This week’s Setanta Sports Trophy gives Irish coaches Dave Passmore and Gene Muller the perfect opportunity to reassess their squads after two unsuccessful attempts at Olympic qualification.
Both teams will face top international competition at Belfield this week, receiving visiting teams all with a ticket booked for the Games in August.
The men will face Canada, Pakistan and Great Britain while the women welcome South Africa, Germany and the British squad.
For the Irish men, they enter a tournament for the first time in eight years without inspirational captain Paddy Brown – recently voted the Irish player of the Year at the IHA Awards. – as well as the highly experienced trio of Mark Irwin, Andy Barbour and Jason Black.
As such, there is six changes to the squad that missed out on Beijing. Timmy Cockram and Geoff McCabe step up from that tournament’s reserve list but the quartet of Iain Walker, Mitch Darling, Alan Sothern and Johnny Jackson show a definite eye being cast to the future.
Even at the tender age of 20, some of have been surprised at how long it has taken for Darling to nail down a full squad berth. This season, though, has seen him convert from a creative forward struggling for goals into one of the finest poachers in the country. His five in the Club Championships semi-finals added to an extremely fruitful run throughout the league campaign.

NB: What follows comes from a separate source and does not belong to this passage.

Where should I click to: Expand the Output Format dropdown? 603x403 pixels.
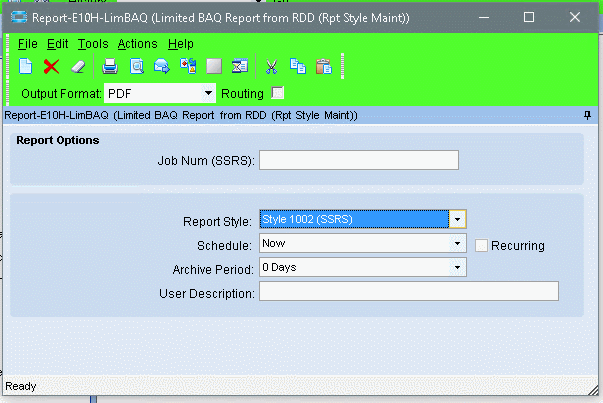pyautogui.click(x=209, y=93)
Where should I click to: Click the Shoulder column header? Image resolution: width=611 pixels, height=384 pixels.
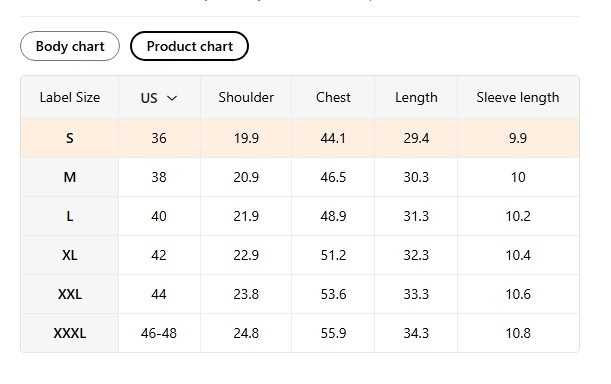246,97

Likewise, Jackson has had a great season, developing at top British university, Loughborough and picking up invaluable experience in the EuroHockey League.
YMCA’s Walker is set to resume his tussle with David Harte for the number one jersey. The pair, both 20, have long been regarded as two for the future and have been part fighting each other for starting berths at under-16 and under-18 national level in the past.
Commenting on his selection Passmore is very much aware of the quality of the countries involved in this tournament “This tournament marks the start of a new cycle, an era for this particular group. The quality of opposition provides the perfect scenario to assess where we are at against some in form teams preparing for the Olympics."
Ireland’s opponents, meanwhile, will be raring to go as they must complete their Olympic selections in the weeks following this tournament.
Pakistan is the most exciting team on offer, with the delightful skills of Rehan Butt and Shakeel Abbassi visiting Irish shores for the first time since the early 1990s. The last time the pair met – in World Cup qualification in China – though, Ireland produced a battling 1-1 draw and a physical approach could produce dividends. Pakistan come into the tournament off the back of a 4-2 loss to Belgium.
Great Britain, on the other hand, are in good form having drawn with Olympic contenders Spain twice in the last week while Canada are much improved from the side Ireland beat twice last year in the inaugural tournament – qualifying ahead of Argentina from the Pan-American games.
On the women’s side, Gene Muller will call on the bulk of the same side used in the Olympic qualifiers in Vancouver in April, given the proximity of the two events.
Roisin Flinn is reintroduced in place of the unavailable Ciara O’Brien while UCD clubmate Christine Quinlan could make her international debut. She is in the squad in place of the recently retired Claire Parkhill.
Speaking about the impending tournament Muller is aware that his opponents will all be at their peak as they continued to prepare for the Olympics “It gives us an opportunity to play against three Olympic bound teams at home. Germany, Great Britain and South Africa are teams that are approaching their peak, and will therefore be formidable opponents. We are looking to perform well against these teams before the end of our international season.”